Solution: Wave speeds:
$$v_1 = \sqrt{\frac{T}{\mu_1}} = \sqrt{\frac{T}{0.01}}$$ $$v_2 = \sqrt{\frac{T}{\mu_2}} = \sqrt{\frac{T}{0.04}}$$ $$\frac{v_2}{v_1} = \sqrt{\frac{\mu_1}{\mu_2}} = \sqrt{\frac{0.01}{0.04}} = \sqrt{\frac{1}{4}} = \frac{1}{2}$$So $v_2 = \frac{v_1}{2}$
Reflected amplitude:
$$A_r = \frac{v_2 - v_1}{v_2 + v_1}A = \frac{\frac{v_1}{2} - v_1}{\frac{v_1}{2} + v_1}A = \frac{-\frac{v_1}{2}}{\frac{3v_1}{2}}A = -\frac{1}{3}A$$Magnitude: $|A_r| = \frac{A}{3}$ (negative means inverted)
Transmitted amplitude:
$$A_t = \frac{2v_2}{v_2 + v_1}A = \frac{2 \times \frac{v_1}{2}}{\frac{v_1}{2} + v_1}A = \frac{v_1}{\frac{3v_1}{2}}A = \frac{2}{3}A$$The equation of a standing wave is $y = 2A\sin(kx)\cos(\omega t)$. Find the distance between two consecutive nodes.
Solution: Nodes occur where $\sin(kx) = 0$
$$kx = 0, \pi, 2\pi, 3\pi, ...$$ $$x = 0, \frac{\pi}{k}, \frac{2\pi}{k}, \frac{3\pi}{k}, ...$$Distance between consecutive nodes:
$$\Delta x = \frac{\pi}{k} = \frac{\pi}{2\pi/\lambda} = \frac{\lambda}{2}$$Answer: Distance between consecutive nodes = $\frac{\lambda}{2}$
(We’ll explore standing waves more in Superposition of Waves!)
Quick Revision Box
| Wave Type | Equation | Speed Formula |
|---|---|---|
| String wave | $y = A\sin(kx - \omega t)$ | $v = \sqrt{\frac{T}{\mu}}$ |
| Sound (gas) | $s = s_0\sin(kx - \omega t)$ | $v = \sqrt{\frac{\gamma RT}{M}}$ |
| Sound (solid) | — | $v = \sqrt{\frac{E}{\rho}}$ |
| Sound (liquid) | — | $v = \sqrt{\frac{B}{\rho}}$ |
Universal Relations:
- $v = f\lambda = \frac{\omega}{k}$
- $k = \frac{2\pi}{\lambda}$, $\omega = 2\pi f$
- Energy $\propto A^2$
- Power $\propto A^2\omega^2$
- Phase difference: $\Delta\phi = \frac{2\pi}{\lambda}\Delta x$
Related Topics
Within Oscillations & Waves
- Simple Harmonic Motion — SHM is basis of wave motion
- SHM Energy — Energy concepts extend to waves
- Superposition of Waves — Interference and standing waves
- Doppler Effect — Frequency change due to motion
Connected Chapters
- Sound Waves — Application of wave motion
- Optics — Light as electromagnetic waves
- Electromagnetic Waves — Waves without medium
Math Connections
- Trigonometry — Sine and cosine functions
- Partial Derivatives — For wave equation
- Differential Equations — Wave equation solutions
Teacher’s Summary
Waves transfer energy, not matter. The medium oscillates, the energy propagates.

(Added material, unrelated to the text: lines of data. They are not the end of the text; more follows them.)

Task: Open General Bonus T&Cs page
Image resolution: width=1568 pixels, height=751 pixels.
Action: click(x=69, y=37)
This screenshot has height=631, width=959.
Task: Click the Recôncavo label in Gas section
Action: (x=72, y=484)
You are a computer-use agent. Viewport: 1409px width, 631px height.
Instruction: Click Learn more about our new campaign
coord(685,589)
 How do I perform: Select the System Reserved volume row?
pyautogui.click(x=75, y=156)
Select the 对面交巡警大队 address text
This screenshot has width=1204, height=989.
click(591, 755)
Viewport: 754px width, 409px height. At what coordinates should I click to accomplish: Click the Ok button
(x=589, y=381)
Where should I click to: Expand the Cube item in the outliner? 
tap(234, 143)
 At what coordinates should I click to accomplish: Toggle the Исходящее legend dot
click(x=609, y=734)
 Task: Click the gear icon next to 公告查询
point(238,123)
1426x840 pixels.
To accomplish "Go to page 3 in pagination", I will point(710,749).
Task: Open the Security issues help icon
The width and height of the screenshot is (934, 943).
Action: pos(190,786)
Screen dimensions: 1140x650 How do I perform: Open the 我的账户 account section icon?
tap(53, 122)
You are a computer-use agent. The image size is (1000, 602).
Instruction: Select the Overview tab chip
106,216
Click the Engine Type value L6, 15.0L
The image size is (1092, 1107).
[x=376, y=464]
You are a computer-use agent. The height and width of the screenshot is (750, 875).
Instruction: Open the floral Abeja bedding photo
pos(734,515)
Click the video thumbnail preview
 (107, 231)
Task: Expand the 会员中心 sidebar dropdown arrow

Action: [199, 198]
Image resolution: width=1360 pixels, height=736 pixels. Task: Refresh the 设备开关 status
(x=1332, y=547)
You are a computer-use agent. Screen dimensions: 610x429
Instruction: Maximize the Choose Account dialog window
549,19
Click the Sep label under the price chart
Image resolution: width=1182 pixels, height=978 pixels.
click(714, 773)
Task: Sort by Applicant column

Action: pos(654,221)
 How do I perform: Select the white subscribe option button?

Fundamental equation: $v = f\lambda$ connects all wave parameters
Two types by motion:
- Transverse: perpendicular motion (light, string waves)
- Longitudinal: parallel motion (sound)
Wave speed depends on medium properties:
- String: $v = \sqrt{\frac{T}{\mu}}$ (tension and mass density)
- Sound in gas: $v = \sqrt{\frac{\gamma RT}{M}}$ (temperature)
- General: stiffer/lighter medium → faster wave
Energy in waves:
- Energy $\propto A^2\omega^2$
- Intensity $\propto \frac{1}{r^2}$ for spherical waves
JEE Strategy: Always start with $v = f\lambda$. Identify wave type to use correct speed formula. Watch for phase vs path difference conversions!
“Waves are nature’s way of sharing energy without giving away matter — the universe’s ultimate courier service.”